INPUT MATERIAL START

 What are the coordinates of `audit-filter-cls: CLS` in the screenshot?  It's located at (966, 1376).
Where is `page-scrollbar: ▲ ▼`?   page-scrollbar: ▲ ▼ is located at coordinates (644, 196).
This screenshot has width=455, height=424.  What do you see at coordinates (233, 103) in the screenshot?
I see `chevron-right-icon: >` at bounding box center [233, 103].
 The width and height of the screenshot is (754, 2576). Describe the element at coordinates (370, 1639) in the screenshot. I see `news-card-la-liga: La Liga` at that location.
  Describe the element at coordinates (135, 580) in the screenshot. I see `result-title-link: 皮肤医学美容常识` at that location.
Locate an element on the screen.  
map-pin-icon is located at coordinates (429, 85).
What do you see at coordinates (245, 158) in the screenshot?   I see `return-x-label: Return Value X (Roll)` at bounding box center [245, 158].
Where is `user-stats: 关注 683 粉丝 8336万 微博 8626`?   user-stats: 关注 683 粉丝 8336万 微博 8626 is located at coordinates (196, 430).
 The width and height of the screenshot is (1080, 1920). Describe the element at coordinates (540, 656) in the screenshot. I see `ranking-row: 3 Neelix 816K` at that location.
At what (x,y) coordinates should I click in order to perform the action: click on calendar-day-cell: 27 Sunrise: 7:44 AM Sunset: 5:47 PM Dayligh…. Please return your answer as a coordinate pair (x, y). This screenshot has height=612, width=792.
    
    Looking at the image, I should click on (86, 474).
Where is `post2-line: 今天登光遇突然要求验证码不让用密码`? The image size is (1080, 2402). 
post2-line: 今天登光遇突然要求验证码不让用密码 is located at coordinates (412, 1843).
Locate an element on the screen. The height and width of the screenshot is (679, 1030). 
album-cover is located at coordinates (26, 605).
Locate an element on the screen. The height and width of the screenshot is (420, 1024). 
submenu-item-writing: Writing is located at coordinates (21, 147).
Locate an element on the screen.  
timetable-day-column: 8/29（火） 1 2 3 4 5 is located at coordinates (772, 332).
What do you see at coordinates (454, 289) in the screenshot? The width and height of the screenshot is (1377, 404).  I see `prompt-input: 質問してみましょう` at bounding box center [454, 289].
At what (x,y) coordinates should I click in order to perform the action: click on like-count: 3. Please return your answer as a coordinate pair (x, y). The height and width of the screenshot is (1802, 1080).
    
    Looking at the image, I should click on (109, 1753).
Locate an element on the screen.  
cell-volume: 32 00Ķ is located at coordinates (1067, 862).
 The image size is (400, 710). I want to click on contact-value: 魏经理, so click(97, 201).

INPUT MATERIAL END

- [WORK INSTRUCTION] Please pull out every line of the items above that contains the word "order".

- [OUTPUT FOR THIS EXERCISE]
At what (x,y) coordinates should I click in order to perform the action: click on calendar-day-cell: 27 Sunrise: 7:44 AM Sunset: 5:47 PM Dayligh…. Please return your answer as a coordinate pair (x, y). This screenshot has height=612, width=792.
At what (x,y) coordinates should I click in order to perform the action: click on like-count: 3. Please return your answer as a coordinate pair (x, y). The height and width of the screenshot is (1802, 1080).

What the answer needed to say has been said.